A l’occasion de la fête internationale de la liberté de la presse, le Directeur Général Adjoint chargé du développement du quotidien national Horoya, en a profité pour faire l’état des lieux des médias publics guinéens, notamment celui dont il a la responsabilité. Dans cet entretien inédit, Ibrahima Koné dénonce la faible assistance de l’Etat pour la bonne marche de cet organe étatique. Lisez.
Aujourd’hui 3 mai, c’est la journée internationale de la presse, quelle lecture faite vous de cette journée en République de Guinée ?
Ibrahima Koné : En tant que journaliste et patron de la presse publique je suis content de la célébration de cette journée. Ma lecture est simple, il s’agit de mettre à profit cette journée pour faire le diagnostic de notre milieu, notre profession.
Ma joie, elle se conçoit du moment où, la Guinée a gagné un point dans le classement mondial de la liberté de la presse. Nous sommes partis de 110ème en 2020 à 109ème en 2021. Il faut notamment comprendre que le journalisme est un métier à risque. Au niveau de l’Union de la Presse Francophone, (UPF) que je préside en Guinée, nous pouvons affirmer qu’aucun journaliste n’est persécuté ou inquiété dans l’exercice de son travail. Je voudrais pour cela exhorter mes confrères à redoubler d’effort afin que nous soyons encore parmi les meilleurs l’année prochaine. Et puisqu’on en parle, nous donnerons raison à ceux qui disent que le journaliste n’est pas un juge mais qu’il a pour mission d’informer l’opinion publique de façon juste et équitable.

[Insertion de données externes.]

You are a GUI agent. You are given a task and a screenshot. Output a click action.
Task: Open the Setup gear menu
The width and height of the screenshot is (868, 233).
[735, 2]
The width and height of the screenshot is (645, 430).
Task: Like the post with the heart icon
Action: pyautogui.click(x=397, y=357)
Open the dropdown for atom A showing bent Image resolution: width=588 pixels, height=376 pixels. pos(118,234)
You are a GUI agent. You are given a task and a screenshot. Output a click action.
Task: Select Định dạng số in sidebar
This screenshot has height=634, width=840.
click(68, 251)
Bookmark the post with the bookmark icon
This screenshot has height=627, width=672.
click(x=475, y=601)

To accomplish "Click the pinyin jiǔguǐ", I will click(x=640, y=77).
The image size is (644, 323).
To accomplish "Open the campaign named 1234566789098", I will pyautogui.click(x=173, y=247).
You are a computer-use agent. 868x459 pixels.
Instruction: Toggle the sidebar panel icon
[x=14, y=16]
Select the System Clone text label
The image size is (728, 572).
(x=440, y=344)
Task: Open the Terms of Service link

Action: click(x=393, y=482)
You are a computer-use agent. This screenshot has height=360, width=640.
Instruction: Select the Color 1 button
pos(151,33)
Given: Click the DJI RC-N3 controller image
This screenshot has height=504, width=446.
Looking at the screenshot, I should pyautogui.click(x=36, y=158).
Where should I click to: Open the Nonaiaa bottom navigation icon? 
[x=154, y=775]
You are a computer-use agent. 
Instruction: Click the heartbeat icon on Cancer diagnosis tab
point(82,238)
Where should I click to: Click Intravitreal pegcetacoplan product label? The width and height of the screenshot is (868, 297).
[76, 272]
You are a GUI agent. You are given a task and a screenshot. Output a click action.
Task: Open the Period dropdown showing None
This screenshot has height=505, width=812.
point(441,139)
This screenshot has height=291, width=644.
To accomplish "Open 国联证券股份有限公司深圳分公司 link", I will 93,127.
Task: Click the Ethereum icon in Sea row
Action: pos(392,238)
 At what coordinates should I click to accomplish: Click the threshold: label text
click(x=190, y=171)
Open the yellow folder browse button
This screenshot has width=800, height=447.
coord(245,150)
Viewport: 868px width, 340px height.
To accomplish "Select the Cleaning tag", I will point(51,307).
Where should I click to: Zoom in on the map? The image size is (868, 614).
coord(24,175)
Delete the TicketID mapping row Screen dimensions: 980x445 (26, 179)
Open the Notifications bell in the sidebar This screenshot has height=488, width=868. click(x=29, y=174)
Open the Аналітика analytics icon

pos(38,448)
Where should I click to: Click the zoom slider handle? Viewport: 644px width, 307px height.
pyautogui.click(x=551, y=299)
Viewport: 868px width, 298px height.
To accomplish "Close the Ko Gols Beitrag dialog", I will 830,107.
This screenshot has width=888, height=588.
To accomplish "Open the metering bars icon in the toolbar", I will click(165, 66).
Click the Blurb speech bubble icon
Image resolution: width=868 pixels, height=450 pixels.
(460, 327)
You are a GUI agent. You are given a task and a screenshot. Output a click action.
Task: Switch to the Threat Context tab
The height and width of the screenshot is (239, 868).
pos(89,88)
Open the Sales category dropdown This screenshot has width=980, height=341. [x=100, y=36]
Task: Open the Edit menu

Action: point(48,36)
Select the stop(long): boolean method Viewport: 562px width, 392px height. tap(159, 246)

Cette journée est donc une opportunité d’évoquer les conditions de travail des journalistes guinéens en général et surtout ceux du secteur public. Est-ce- qu’ils sont devant les tribunaux pour juste s’être exprimés où parce qu’ils ont mené des enquêtes qui ont révélé ou dénoncé les tares de la gouvernance publique ? Je dirai non.
Sur ce, je suis très joyeux dans la mesure où nous pourrons diagnostiquer nos problèmes. Aujourd’hui la grande question qui se pose est de savoir comment faire pour que le journaliste Guinéen du public puisse trouver le bonheur dans son travail comme le sont les travailleurs des autres secteurs ? Mon souhait le plus ardent est que nos confrères profiter de leur labeur pour fonder une famille, préparer l’avenir de nos enfants et surtout que nous puissions leur léguer le sens du bien-être.
Dites-nous comment la presse privée guinéenne arrive-t-elle à concurrencer les médias d’Etat dans notre pays ?
Il faut d’abord que vous comprenez que nous sommes dans un pays où l’Etat est démissionnaire de ses investissements au niveau de la presse publique. Et cela représente une sérieuse entrave au développement de cette dernière car depuis bientôt dix ans c’est l’une des plus grandes difficultés qui assaillent le domaine.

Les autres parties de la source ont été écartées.